Exercise details: Using the string "mode" as the key, pull each matching line out of the records below.

Material provided:
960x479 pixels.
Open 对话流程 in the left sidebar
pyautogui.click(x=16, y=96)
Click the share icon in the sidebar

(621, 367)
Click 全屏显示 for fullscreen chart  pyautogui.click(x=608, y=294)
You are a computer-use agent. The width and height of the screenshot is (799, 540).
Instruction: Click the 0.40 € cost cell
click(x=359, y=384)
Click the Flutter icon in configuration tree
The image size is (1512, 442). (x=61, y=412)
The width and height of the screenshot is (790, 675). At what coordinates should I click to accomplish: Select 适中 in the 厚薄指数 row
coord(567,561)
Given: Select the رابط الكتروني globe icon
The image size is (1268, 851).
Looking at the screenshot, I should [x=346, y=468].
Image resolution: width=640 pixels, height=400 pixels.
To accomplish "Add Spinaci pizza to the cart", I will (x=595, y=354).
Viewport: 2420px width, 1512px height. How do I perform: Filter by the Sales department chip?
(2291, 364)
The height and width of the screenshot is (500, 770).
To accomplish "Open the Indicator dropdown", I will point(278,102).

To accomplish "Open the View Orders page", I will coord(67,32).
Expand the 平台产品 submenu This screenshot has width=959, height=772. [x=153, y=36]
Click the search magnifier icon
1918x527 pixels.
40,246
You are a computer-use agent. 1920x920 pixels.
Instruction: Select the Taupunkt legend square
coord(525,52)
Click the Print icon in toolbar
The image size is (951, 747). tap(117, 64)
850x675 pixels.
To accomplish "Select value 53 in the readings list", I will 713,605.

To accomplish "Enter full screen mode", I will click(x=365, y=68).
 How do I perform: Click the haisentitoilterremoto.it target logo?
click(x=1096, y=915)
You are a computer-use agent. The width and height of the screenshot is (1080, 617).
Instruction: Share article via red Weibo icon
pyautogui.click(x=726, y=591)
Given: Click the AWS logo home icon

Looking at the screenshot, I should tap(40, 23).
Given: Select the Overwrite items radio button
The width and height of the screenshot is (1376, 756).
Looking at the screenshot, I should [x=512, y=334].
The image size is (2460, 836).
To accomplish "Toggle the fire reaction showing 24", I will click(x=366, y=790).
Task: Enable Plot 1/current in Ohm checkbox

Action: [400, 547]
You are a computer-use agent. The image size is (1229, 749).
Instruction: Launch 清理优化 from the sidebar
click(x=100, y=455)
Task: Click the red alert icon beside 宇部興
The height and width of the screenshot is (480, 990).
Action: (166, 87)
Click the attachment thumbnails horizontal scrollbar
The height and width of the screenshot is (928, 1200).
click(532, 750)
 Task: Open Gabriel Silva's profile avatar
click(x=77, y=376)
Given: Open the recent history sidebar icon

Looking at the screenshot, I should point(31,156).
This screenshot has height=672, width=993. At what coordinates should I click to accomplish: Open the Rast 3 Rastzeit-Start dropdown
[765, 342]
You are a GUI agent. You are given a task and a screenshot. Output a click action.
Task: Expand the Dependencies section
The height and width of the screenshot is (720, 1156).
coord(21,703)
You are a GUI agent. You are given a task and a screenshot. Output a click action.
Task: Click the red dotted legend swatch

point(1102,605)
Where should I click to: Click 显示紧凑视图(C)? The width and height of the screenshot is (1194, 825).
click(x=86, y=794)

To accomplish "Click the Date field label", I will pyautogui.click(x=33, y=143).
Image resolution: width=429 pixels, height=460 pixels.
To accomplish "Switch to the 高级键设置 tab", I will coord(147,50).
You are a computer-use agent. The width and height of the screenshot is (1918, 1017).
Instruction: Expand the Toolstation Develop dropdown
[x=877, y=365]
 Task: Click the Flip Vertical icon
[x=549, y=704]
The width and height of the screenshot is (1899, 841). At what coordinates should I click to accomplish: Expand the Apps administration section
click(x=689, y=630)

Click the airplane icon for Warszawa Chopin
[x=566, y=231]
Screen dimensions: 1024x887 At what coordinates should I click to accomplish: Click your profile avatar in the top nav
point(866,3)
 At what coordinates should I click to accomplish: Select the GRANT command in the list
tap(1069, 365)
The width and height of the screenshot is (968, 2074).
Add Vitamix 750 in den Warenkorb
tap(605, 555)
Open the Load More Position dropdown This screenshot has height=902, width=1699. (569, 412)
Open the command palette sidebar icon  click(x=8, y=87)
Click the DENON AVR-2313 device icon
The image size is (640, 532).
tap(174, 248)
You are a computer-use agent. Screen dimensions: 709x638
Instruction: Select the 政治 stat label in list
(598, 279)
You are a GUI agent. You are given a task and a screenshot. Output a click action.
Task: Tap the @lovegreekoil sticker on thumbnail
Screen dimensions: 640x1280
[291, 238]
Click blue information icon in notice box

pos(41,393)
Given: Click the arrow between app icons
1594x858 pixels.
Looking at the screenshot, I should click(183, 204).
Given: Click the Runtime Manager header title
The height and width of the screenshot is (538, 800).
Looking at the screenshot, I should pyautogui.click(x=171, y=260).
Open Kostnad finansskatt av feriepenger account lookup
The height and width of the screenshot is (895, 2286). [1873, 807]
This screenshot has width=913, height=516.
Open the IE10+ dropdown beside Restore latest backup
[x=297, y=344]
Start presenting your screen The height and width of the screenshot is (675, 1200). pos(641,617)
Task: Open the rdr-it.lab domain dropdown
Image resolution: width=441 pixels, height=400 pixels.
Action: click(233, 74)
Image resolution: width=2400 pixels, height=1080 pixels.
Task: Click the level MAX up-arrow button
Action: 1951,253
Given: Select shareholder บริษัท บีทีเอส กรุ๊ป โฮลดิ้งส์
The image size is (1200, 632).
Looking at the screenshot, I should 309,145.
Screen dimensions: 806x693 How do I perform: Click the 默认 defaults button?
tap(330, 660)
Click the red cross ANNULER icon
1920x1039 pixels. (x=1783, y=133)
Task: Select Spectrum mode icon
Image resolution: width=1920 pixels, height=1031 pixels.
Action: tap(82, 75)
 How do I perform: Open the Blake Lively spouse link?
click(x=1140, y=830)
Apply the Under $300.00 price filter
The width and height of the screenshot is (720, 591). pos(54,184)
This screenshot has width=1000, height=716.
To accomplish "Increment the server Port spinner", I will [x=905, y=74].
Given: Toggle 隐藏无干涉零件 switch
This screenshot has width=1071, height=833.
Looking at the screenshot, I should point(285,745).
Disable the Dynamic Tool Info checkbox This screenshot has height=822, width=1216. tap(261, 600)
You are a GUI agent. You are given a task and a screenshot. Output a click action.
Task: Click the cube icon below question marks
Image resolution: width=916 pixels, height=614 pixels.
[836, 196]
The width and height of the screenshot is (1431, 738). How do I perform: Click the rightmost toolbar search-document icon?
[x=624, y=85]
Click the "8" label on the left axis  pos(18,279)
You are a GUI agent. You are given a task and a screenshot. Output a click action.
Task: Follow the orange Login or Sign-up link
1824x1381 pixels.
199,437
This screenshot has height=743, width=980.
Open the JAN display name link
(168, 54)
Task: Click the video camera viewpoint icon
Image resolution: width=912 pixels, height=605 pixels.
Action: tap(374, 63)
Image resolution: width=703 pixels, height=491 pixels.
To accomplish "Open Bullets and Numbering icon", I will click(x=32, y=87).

The completed task:
To accomplish "Enter full screen mode", I will click(x=365, y=68).
Task: Select Spectrum mode icon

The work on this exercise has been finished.